Another restaurateur believes in the existence of a competitive environment, and in his opinion, only with a competitive procedure, both restaurants and their customers can receive better services:

A group should not be able to create a monopoly and practice slavery. It is natural that we like to create a competitive atmosphere. With this, we can have competitive fees and the customer can use the benefits and services of different platforms. But at the moment Snapfood is more powerful and nothing can be done.

Another restaurateur also objects to this procedure and believes that every restaurant should have the right to choose the platform that offers better services and helps to increase its sales among its different platforms:

If Snapfood says that it is our business partner and takes a percentage of the number of fishes that we make, it should not hit me as a partner. What difference does it make which platform I work with? This monopoly should be removed to cooperate with wherever we wish. Different platforms give points to their customers, and I, the restaurant owner, want to use these points to increase the number of my receipts and outputs.

Another restaurant owner also says that if the platforms are strong and can help more sales, the existence of more platforms will benefit the restaurants and it will be welcomed:

If there is a collection that increases our sales, gives good options and has a good courier, we are definitely willing to work with them along with Snapfood. Therefore, I am opposed to this monopoly on special Snap contracts. But if a platform is weak and does not have good services, it cannot compete, and cooperating with such a place is also to our detriment.

Competing platforms can succeed in filing a lawsuit by providing convincing documentation about Snapfood’s monopoly

“All businesses tend to work with different options, and if it’s possible, we definitely do that.” This is a sentence that one of the restaurateurs says at the end of the conversation to emphasize the importance of competition and multiple options.
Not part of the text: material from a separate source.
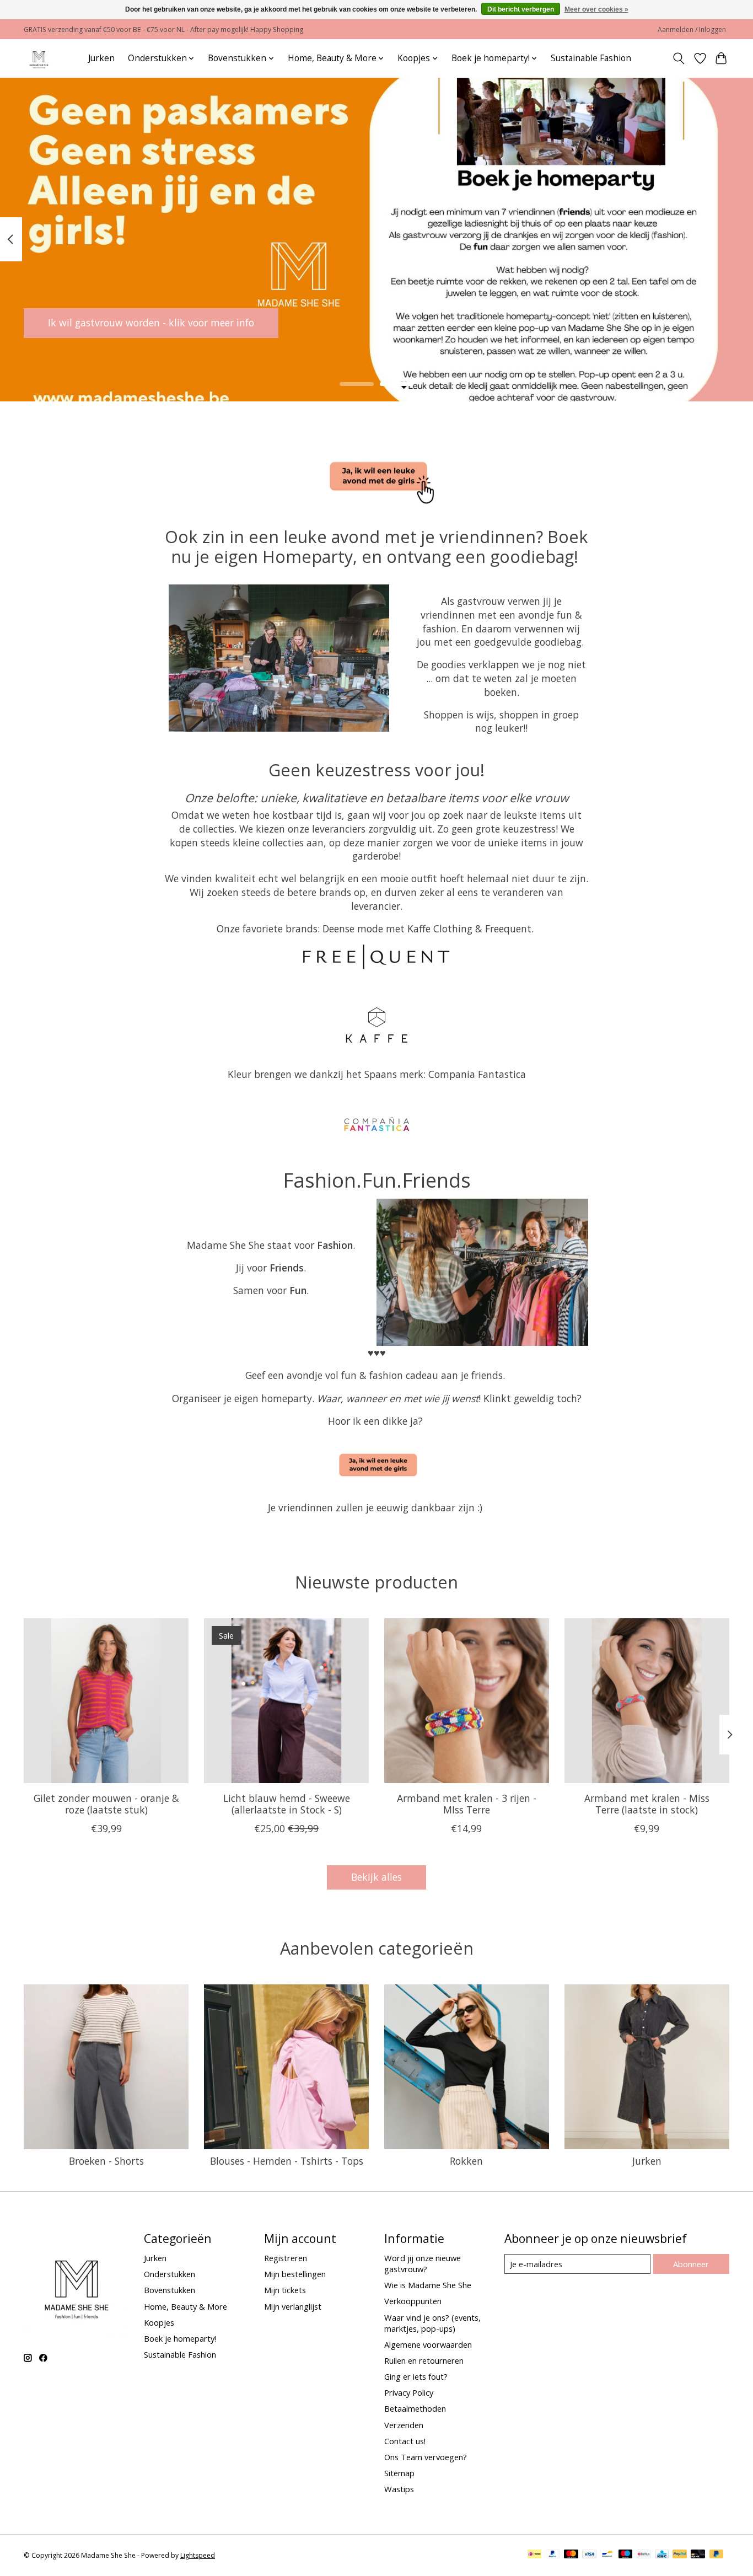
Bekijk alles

An issue that is objected to by Snapfood’s competing platforms and restaurants that want to operate in the context of online food ordering.
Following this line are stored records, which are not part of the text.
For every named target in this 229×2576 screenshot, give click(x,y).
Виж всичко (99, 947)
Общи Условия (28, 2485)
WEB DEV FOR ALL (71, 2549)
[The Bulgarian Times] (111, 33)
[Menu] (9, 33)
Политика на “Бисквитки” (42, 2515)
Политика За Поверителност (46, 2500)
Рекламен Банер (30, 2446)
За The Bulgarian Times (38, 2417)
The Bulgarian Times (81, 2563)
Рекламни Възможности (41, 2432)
Mohammad Jaafar Nanakar, an expert in cyber law, says that both the restaurant owner and competing platforms can file a complaint against this procedure, but he believes that: “In principle, filing a lawsuit by the platforms will be more successful because the restaurant owner is aware of the existence of this clause in the contract and it has signed

Of course, Nanakar notes that the outcome of Tapsi’s complaint against Snapfood “depends on the size of the market and the number of these types of contracts.” According to him, Tapsi or any other competing platform should provide valid documentation to prove that the competition in this market has been overshadowed. Nanakar also adds that “the process of dealing with these types of claims in the Competition Council is complicated and many different elements are checked to see if a right has been lost or not.” Therefore, we probably have to wait for the process of this case for a while before the final verdict is issued.